Ministers could be exempt from from scrutiny under the government's draft legislation for a federal integrity commission, a group of eminent retired judges has warned.
Attorney-General Christian Porter released an exposure draft of the bill for the Commonwealth Integrity Commission late last year, more than a year after the proposed structure of the commission had been flagged by the government.
In a submission to the government's consultation process by the National Integrity Committee, which is supported by the Australia Institute and includes former High Court judge Mary Gaudron QC and former judges from the NSW, Victorian, Queensland and Western Australian Courts of Appeal, the government has been warned the current wording could leave decisions and actions made by ministers unable to be investigated.
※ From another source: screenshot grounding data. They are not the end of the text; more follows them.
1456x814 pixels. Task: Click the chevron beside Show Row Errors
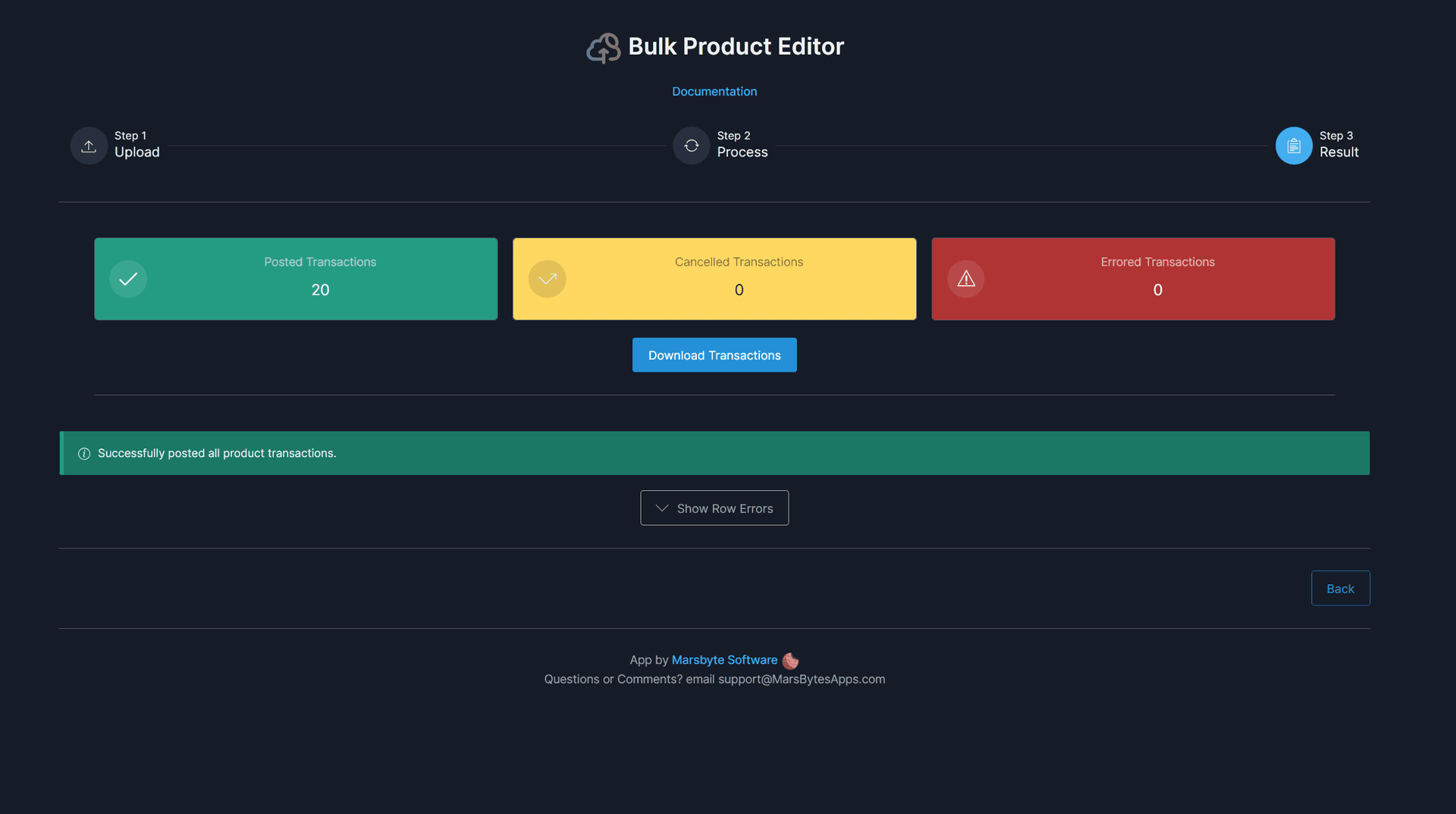[662, 508]
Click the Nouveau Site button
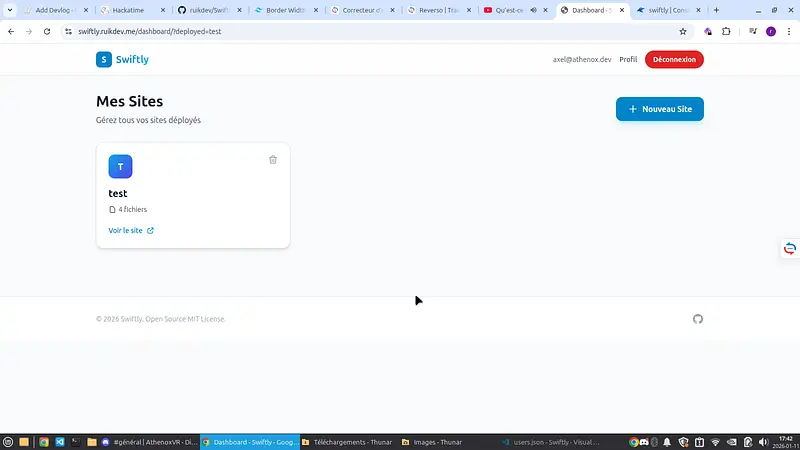Screen dimensions: 800x450 click(659, 108)
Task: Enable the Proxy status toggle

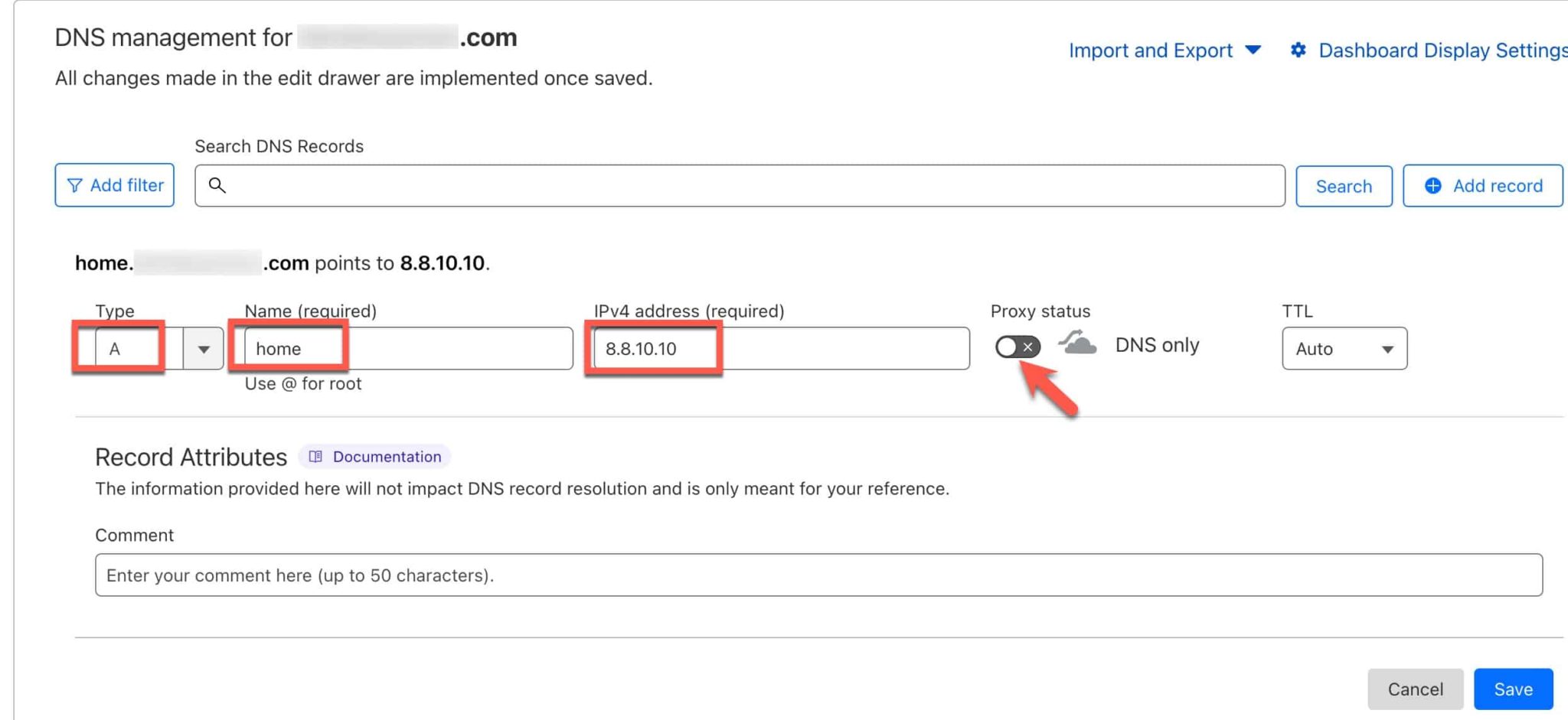Action: click(x=1018, y=347)
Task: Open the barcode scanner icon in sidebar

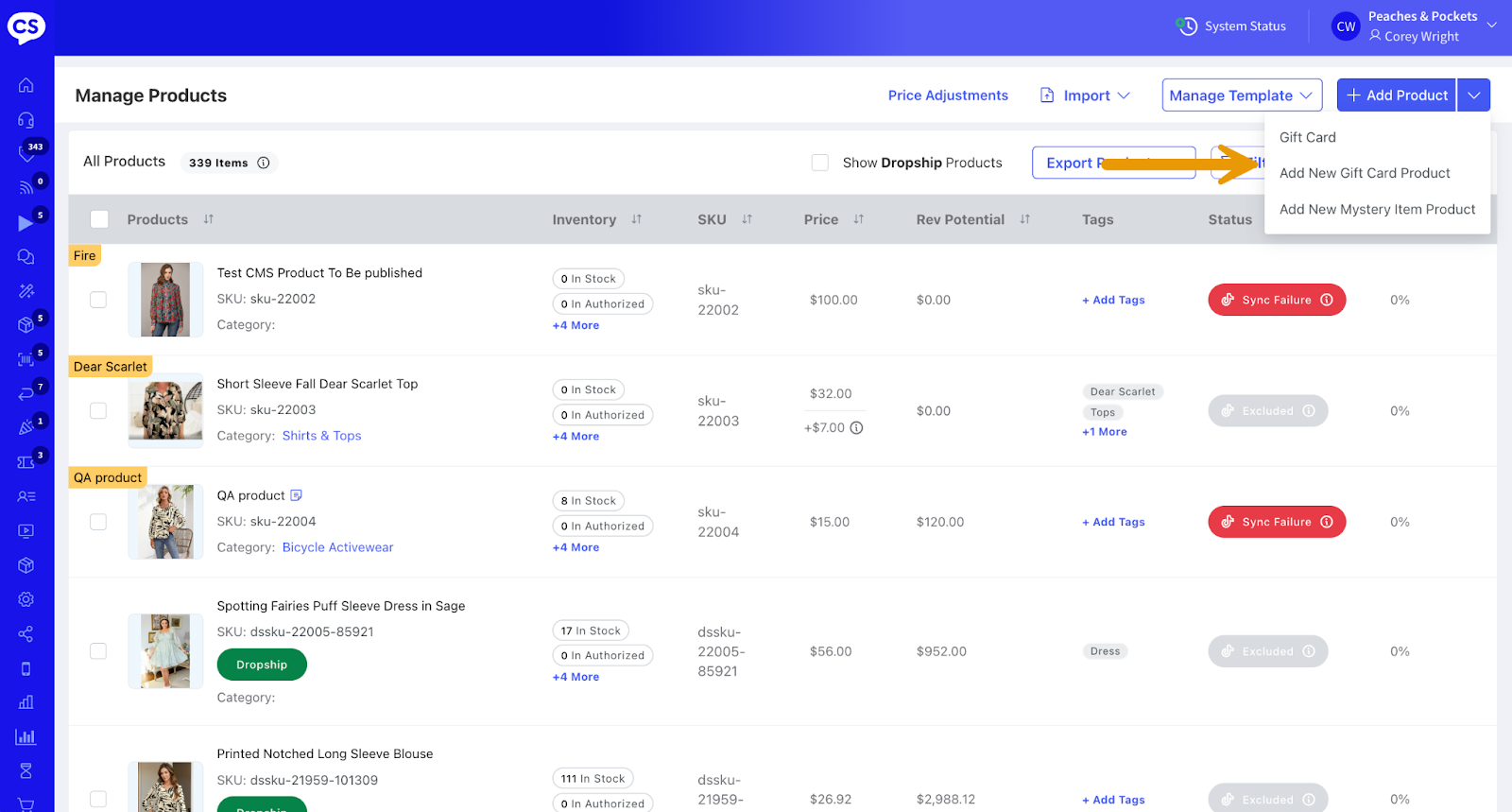Action: click(x=26, y=359)
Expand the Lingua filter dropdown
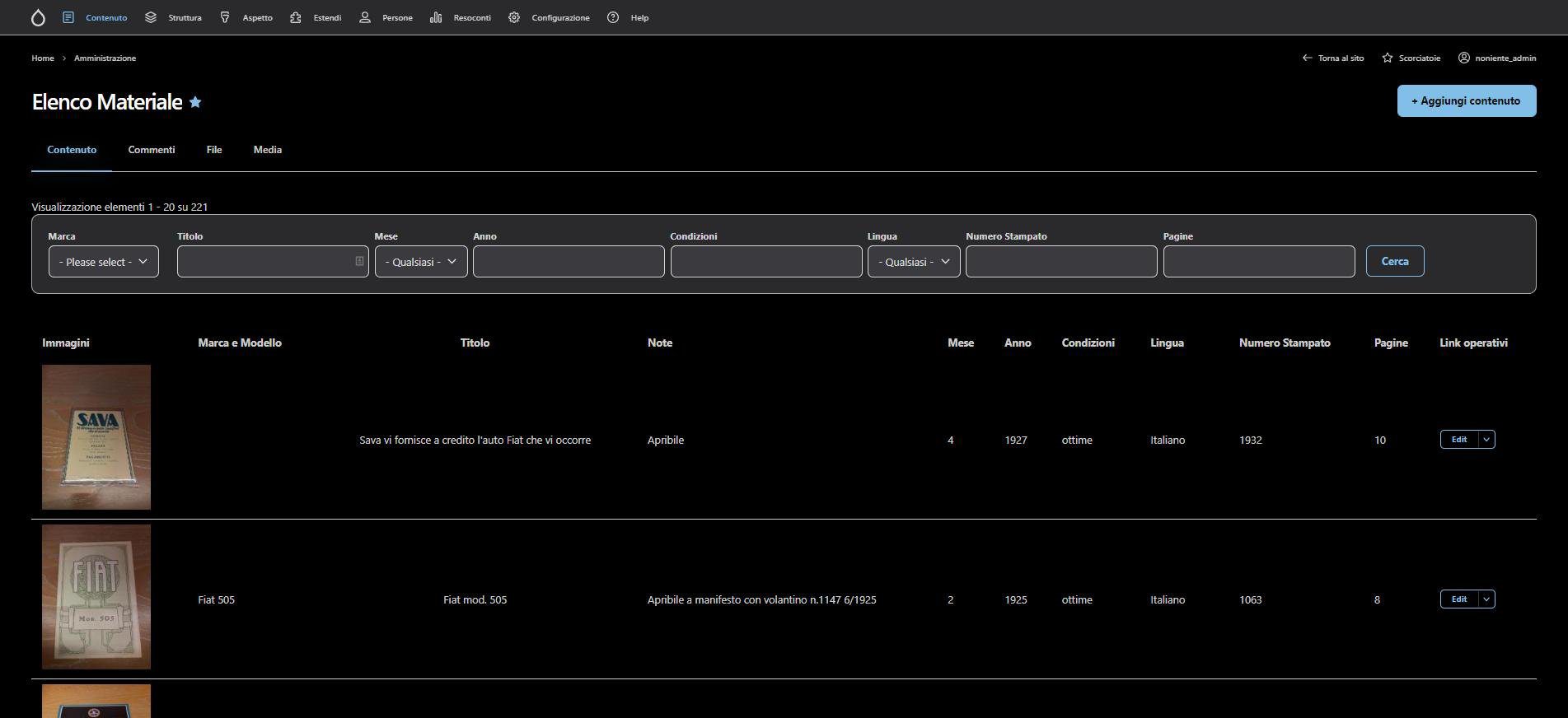 tap(913, 262)
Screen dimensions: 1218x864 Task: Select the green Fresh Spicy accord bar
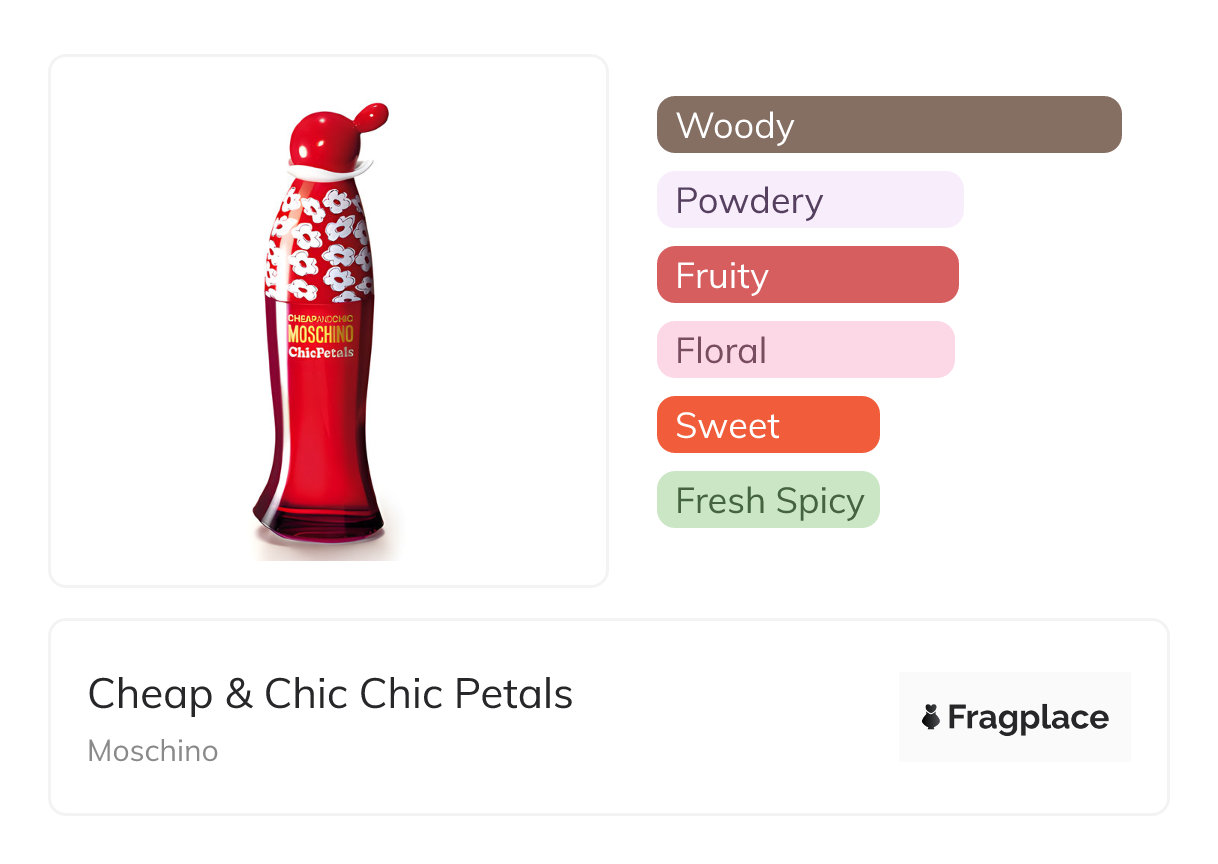tap(768, 500)

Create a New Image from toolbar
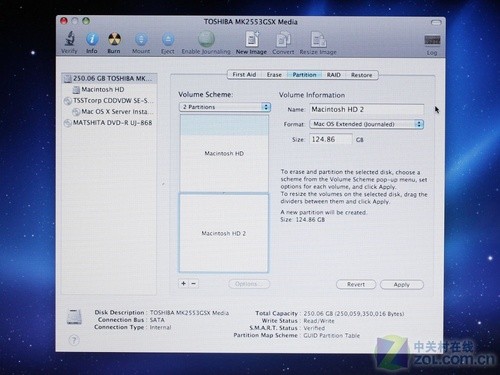point(252,39)
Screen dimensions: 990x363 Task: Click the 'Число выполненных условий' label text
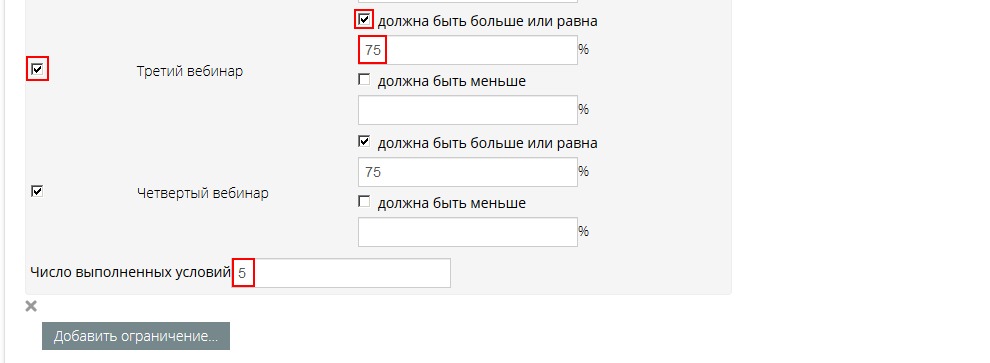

According to the judges, the exposure draft provides that "[a] corruption issue relates to a parliamentarian if the corruption issue relates to corrupt conduct of the parliamentarian as a parliamentarian".
"This gives rise to the question whether corrupt conduct by a parliamentarian when discharging ministerial responsibilities would give rise to a corruption issue," the judges write.
The ambiguity around whether a parliamentarian's conduct as a minister could be considered corrupt and referred to the commission must be removed, the judges argue.
"It's a lack of clarity in not referring to the minister's actions as minister," explains former assistant commissioner to the NSW Independent Commission Against Corruption Anthony Whealy QC, who is also part of the committee of former judges.
"It's a gaping hole [in the legislation]," Mr Whealy said.
"It could be easily fixed by changing the legislation to put in a separate paragraph to make sure that in his capacity as a minister his actions can be scrutinised and examined by this body, but that's not the way it's worded at the moment.
"It could be an oversight but I rather think it's not."
The future of the government's integrity commission legislation is unclear, with Mr Porter on leave from his role for a few weeks in the wake of the historical rape allegation against him.
The allegations have fuelled calls for an independent inquiry to ascertain if he is a fit and proper person to stay in the role of Attorney-General.
Delays have already plagued the years-long push for a federal integrity commission, after the government announced it would introduce an anti-corruption watchdog at the end of 2018.
The almost two-year wait for the exposure draft bill to be released can only partly be explained by the pandemic in 2020.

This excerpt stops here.